The evaluator implementation in Typescript , ./PasswordStrength.ts

import React, { useState, useEffect } from 'react';
 
interface PasswordEvaluation {
  score: number;
  strength: string;
  feedback: string[];
}
 
interface PasswordStrengthProps {
  password: string;
}
 
const PasswordStrength: React.FC<PasswordStrengthProps> = ({ password }) => {
  const [evaluation, setEvaluation] = useState<PasswordEvaluation>({ 
    score: 0, 
    strength: '', 
    feedback: [] 
  });
 
  useEffect(() => {
    setEvaluation(evaluatePassword(password));
  }, [password]);
 
  const evaluatePassword = (password: string): PasswordEvaluation => {
    const score = calculateScore(password);
    return {
      score,
      strength: getStrengthLabel(score),
      feedback: generateFeedback(password)
    };
  };
 
  const calculateScore = (password: string): number => {
    const wordCount = password.split(/[\s_-]+/).length;
    const wordScore = Math.min(wordCount * 20, 60);
    const lengthScore = Math.min(password.length * 2, 20);
    const complexityScore = [/[A-Z]/, /[a-z]/, /[0-9]/, /[^A-Za-z0-9]/]
      .filter(regex => regex.test(password))
      .length * 5;
 
    return Math.min(wordScore + lengthScore + complexityScore, 100);
  };
 
  const getStrengthLabel = (score: number): string => {
    const strengths = ['Very Weak', 'Weak', 'Moderate', 'Strong', 'Very Strong'];
    return strengths[Math.floor(score / 20)];
  };
 
  const generateFeedback = (password: string): string[] => {
    const checks = [
      { condition: password.split(/[\s_-]+/).length < 4, message: 'Consider using four or more words separated by spaces, underscores, or dashes.' },
      { condition: !/[A-Z]/.test(password), message: 'Add uppercase letters.' },
      { condition: !/[a-z]/.test(password), message: 'Add lowercase letters.' },
      { condition: !/[0-9]/.test(password), message: 'Add numbers.' },
      { condition: !/[^A-Za-z0-9]/.test(password), message: 'Add special characters.' }
    ];
 
    const feedback = checks
      .filter(({ condition }) => condition)
      .map(({ message }) => message);
 
    return feedback.length > 0 ? feedback : ['Great password!'];
  };
 
  const getColorClass = (score: number, isText: boolean = false): string => {
    const colors = ['red', 'orange', 'yellow', 'lime', 'green'];
    const index = Math.floor(score / 20);
    return `${isText ? 'text' : 'bg'}-${colors[index]}-500`;
  };
 
  return (
    <div className="password-strength">
      <div className="strength-meter flex">
        {[1, 2, 3, 4, 5].map((block) => (
          <div
            key={block}
            className={`w-5 h-2.5 ${block < 5 ? 'mr-0.5' : ''} ${getColorClass(evaluation.score)} transition-colors duration-300`}
          />
        ))}
      </div>
      <span className={`font-bold ${getColorClass(evaluation.score, true)}`}>
        {evaluation.strength}
      </span>
      <ul className="feedback-list">
        {evaluation.feedback.map((item, index) => (
          <li key={index}>{item}</li>
        ))}
      </ul>
    </div>
  );
};
 
export default PasswordStrength;

To use the evaluator, include it in a form element input component like so.

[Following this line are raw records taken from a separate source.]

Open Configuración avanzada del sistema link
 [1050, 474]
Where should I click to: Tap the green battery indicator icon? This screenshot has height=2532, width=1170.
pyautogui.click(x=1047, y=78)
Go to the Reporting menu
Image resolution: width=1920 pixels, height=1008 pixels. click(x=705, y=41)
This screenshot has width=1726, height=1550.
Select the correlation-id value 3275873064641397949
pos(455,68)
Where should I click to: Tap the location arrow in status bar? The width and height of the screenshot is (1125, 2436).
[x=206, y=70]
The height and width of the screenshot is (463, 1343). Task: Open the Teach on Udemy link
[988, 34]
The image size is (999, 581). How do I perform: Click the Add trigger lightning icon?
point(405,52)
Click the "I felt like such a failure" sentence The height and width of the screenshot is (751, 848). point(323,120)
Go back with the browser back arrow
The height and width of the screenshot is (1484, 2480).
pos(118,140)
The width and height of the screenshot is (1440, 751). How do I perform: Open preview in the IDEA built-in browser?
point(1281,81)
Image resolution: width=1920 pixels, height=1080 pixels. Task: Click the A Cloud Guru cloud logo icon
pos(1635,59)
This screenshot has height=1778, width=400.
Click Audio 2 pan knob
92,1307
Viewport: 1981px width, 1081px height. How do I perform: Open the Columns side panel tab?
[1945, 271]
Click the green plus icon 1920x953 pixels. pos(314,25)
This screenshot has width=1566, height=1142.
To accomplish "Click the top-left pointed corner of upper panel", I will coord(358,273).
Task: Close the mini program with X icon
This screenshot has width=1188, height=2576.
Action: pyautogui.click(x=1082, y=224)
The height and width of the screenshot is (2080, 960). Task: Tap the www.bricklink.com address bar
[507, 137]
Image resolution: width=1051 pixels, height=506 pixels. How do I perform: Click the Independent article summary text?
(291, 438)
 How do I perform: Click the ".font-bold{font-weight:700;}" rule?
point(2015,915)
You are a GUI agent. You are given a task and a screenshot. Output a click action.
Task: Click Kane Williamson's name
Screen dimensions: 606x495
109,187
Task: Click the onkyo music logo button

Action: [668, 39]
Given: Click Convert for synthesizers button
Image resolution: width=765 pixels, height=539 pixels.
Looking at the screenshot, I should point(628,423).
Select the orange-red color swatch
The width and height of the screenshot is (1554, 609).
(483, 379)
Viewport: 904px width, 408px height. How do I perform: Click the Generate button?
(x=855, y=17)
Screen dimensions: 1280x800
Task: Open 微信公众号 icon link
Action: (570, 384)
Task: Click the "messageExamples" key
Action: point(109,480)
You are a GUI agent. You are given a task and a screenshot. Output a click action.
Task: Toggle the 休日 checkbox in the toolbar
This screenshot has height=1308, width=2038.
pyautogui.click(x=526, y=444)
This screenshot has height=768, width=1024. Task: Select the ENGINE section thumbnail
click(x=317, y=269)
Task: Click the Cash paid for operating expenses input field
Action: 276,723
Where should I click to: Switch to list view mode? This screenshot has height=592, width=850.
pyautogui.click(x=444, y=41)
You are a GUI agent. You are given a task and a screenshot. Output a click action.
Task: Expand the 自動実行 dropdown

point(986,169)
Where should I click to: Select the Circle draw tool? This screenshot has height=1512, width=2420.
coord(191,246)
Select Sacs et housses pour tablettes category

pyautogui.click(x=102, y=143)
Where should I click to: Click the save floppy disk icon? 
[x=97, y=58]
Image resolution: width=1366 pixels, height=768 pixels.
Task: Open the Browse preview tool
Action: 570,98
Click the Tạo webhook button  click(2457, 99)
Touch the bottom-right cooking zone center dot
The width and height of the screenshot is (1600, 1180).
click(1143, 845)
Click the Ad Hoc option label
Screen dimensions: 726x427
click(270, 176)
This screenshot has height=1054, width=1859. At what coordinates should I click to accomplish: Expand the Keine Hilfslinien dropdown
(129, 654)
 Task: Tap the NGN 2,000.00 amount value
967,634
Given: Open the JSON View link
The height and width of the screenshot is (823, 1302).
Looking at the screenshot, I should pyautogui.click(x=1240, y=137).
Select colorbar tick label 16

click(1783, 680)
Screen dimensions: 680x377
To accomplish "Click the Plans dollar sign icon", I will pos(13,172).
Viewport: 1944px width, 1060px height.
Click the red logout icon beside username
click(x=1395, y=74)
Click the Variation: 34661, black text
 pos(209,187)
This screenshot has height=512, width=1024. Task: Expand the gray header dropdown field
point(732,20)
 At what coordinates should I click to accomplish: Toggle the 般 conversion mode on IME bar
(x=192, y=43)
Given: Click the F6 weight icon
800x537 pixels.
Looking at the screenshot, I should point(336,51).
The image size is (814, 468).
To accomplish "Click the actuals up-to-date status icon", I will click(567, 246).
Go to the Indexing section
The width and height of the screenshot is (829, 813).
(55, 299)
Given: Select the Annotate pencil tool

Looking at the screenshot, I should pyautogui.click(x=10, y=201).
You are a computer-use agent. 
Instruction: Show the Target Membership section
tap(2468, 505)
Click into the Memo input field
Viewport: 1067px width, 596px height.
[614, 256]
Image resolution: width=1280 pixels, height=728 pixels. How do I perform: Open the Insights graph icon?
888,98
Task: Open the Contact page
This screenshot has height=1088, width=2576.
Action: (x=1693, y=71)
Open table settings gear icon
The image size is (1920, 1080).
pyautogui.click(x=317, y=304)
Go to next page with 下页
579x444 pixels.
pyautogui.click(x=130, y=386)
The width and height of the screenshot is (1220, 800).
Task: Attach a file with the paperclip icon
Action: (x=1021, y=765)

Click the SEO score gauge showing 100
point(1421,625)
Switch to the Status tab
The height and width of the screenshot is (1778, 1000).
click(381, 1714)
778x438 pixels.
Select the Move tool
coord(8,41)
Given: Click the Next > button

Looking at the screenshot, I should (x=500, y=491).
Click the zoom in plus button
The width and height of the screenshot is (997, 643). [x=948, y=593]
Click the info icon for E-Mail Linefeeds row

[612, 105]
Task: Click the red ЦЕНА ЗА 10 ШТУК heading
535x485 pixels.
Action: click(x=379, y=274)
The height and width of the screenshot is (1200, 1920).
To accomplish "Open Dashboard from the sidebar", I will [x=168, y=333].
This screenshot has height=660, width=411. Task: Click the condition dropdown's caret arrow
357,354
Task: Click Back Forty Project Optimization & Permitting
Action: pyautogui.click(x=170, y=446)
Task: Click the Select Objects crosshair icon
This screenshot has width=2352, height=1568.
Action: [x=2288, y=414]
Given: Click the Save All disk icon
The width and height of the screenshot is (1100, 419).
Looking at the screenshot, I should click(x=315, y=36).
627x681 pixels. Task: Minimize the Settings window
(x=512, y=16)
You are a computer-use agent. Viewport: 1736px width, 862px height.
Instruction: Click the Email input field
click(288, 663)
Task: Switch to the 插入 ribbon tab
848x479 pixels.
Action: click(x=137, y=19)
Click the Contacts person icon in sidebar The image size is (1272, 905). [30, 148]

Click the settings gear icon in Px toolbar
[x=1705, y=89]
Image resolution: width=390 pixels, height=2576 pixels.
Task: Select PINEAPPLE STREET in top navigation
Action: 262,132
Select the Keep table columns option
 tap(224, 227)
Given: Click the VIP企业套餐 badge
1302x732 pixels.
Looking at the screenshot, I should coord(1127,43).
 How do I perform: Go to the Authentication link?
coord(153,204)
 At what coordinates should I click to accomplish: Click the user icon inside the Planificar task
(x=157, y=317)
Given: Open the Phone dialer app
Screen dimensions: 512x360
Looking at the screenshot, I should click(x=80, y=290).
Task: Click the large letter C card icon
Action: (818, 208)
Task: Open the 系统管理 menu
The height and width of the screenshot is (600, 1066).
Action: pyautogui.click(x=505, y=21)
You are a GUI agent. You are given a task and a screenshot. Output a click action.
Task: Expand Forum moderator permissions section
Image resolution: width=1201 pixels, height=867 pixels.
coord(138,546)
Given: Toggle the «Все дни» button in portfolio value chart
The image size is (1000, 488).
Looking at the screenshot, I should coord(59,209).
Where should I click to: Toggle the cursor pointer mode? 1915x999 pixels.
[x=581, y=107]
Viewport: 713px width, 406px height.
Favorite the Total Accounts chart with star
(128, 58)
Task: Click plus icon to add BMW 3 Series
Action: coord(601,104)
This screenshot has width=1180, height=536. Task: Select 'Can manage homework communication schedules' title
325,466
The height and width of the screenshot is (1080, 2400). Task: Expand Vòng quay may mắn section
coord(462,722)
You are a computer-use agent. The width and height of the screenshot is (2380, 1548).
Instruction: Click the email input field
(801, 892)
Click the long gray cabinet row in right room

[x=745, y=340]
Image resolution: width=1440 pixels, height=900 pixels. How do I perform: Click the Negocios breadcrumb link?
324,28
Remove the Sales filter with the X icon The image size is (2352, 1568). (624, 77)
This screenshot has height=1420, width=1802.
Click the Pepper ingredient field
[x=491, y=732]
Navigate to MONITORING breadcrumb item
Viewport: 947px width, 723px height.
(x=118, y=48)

import React, { useState } from 'react';
import PasswordStrength from './PasswordStrength';
 
const PasswordInput: React.FC = () => {
  const [password, setPassword] = useState<string>('');
 
  return (
    <div>
      <input
        type="password"
        value={password}
        onChange={(e: React.ChangeEvent<HTMLInputElement>) => setPassword(e.target.value)}
        className="w-full px-3 py-2 border border-gray-300 rounded-md focus:outline-none focus:ring-2 focus:ring-blue-500"
      />
      <PasswordStrength password={password} />
    </div>
  );
};
 
export default PasswordInput;

Are these examples the best code in the world? Na. But they are good illustrations of how it's pretty simple, with a tiny amount of code, to help your users find better passwords.

In a future article, I will explore how Rails 7.2 and maybe Rails 8 are improving simple credentials-based authentication.